Psychology Education 
Nicky Hayes was instrumental in the development and establishment of pre-degree psychology in the UK.

Having taken a PGCE for Further and Higher Education from 1979 to 1980, she worked part-time teaching psychology at A and A/O level in various technical colleges in West Yorkshire. This was a new subject at the time, with many teachers working on their own with little or no support.

In 1982 she became an AO level examiner with the Joint Matriculation Board, and discovered such a diversity in the range and quality of the subject teaching that it was evident that more support was needed for teachers. She worked with others to establish that support through the Association for the Teaching of Psychology, acting as Hon Secretary from 1982 to 1984 and chair from 1984 to 1985.

This work resulted in publications, local groups, a resource bank and the establishment of an annual conference which continues to be the main CPD provider for teachers of pre-degree psychology.
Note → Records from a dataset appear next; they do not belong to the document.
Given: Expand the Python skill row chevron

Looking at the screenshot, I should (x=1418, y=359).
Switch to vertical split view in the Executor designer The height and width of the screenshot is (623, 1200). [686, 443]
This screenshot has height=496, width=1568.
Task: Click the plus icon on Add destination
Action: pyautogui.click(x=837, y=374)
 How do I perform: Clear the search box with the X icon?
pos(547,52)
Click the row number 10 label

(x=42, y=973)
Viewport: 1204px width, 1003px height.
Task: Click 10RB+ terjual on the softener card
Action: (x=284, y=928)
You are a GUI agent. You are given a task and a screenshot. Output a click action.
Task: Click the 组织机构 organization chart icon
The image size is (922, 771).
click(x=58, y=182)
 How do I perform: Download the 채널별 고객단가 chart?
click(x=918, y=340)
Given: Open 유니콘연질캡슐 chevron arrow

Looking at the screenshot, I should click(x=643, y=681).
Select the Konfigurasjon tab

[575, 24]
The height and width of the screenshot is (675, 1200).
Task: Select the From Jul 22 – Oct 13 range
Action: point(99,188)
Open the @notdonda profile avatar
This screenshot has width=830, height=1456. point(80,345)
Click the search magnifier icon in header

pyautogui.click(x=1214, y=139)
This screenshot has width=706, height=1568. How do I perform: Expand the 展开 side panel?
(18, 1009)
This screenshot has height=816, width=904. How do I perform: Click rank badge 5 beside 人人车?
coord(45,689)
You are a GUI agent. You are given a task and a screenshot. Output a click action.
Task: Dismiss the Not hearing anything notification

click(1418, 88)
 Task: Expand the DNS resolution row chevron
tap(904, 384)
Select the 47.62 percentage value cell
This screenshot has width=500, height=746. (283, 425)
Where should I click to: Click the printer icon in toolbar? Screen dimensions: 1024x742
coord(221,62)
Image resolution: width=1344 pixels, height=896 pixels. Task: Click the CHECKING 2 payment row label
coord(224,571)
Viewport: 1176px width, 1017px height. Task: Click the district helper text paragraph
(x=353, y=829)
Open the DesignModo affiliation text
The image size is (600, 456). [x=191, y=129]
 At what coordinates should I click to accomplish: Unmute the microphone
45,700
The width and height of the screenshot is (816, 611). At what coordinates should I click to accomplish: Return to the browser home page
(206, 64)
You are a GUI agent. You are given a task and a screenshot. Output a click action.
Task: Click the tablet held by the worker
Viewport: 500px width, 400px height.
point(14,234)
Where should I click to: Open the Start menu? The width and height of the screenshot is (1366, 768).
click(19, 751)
In 1985 she joined the Membership and Qualifications Board of the British Psychological Society to raise the profile of this level of teaching in the psychological "establishment". Later in that year she became the first Hon. Secretary of a new Special Group for the Teaching of Psychology; from 1989 to 1995 served as the Registrar for a BPS Diploma in the Teaching of Psychology; and from 1993 to 1998 chaired the BPS Training Committee for the Applied Psychology of Teaching.

She was a founder member of the BPS Division established in 1997 which is now the Division of Academic Research and Teaching in Psychology, and in 1997 received the British Psychological Society Award for Distinguished Contributions to the Teaching of Psychology.

Nicky Hayes worked with a number of public exam boards in various roles from 1983 to 2002, examining A, AO level and GCSE psychology; acting as Chief Examiner and as Chair of Examiners, contributing to syllabus development and conducting scrutinies of Exam Board practices. She also contributed to the revision of the AQA syllabus for GCSE psychology in 2016–17.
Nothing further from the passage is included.